The quality of living in each particular block has been ranked by a distinct number, called quality rank, between 1 and R*C, where 1 is the best and R*C is the worst.
The city planning department wishes to identify a rectangular set of blocks with dimensions H from north to south and W from west to east, such that the median quality rank among all blocks in the rectangle is the best. H and W are odd numbers not exceeding R and C respectively. The median quality rank among an odd number of quality ranks is defined to be the quality rank m in the set such that the number of quality ranks better than m equals the number of quality ranks worse than m.
You are to implement a procedure rectangle(R,C,H,W,Q) where R and C represent the total size of the city, H and W represent the dimensions of the set of blocks, and Q is an array such that Q[a][b] is the quality rank for the block labeled a from north to south and b from west to east.
Your implementation of rectangle must return a number: the best (numerically smallest) possible median quality rank of an H by W rectangle of blocks.

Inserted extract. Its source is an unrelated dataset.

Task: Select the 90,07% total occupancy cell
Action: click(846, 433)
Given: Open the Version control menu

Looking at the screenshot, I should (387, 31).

Each test run will only call rectangle once.
R=5, C=5, H=3, W=3,
Q= 5 11 12 16 25
17 18 2 7 10
4 23 20 3 1
24 21 19 14 9
6 22 8 13 15
For this example,
the best (numerically smallest) median quality rank of 9 is achieved
by the middle-right rectangle of Q shown in bold.
That is,
rectangle(R,C,H,W,Q)=9
R=2, C=6, H=1, W=5,
Q= 6 1 2 11 7 5
9 3 4 10 12 8
For this example the correct answer is 5.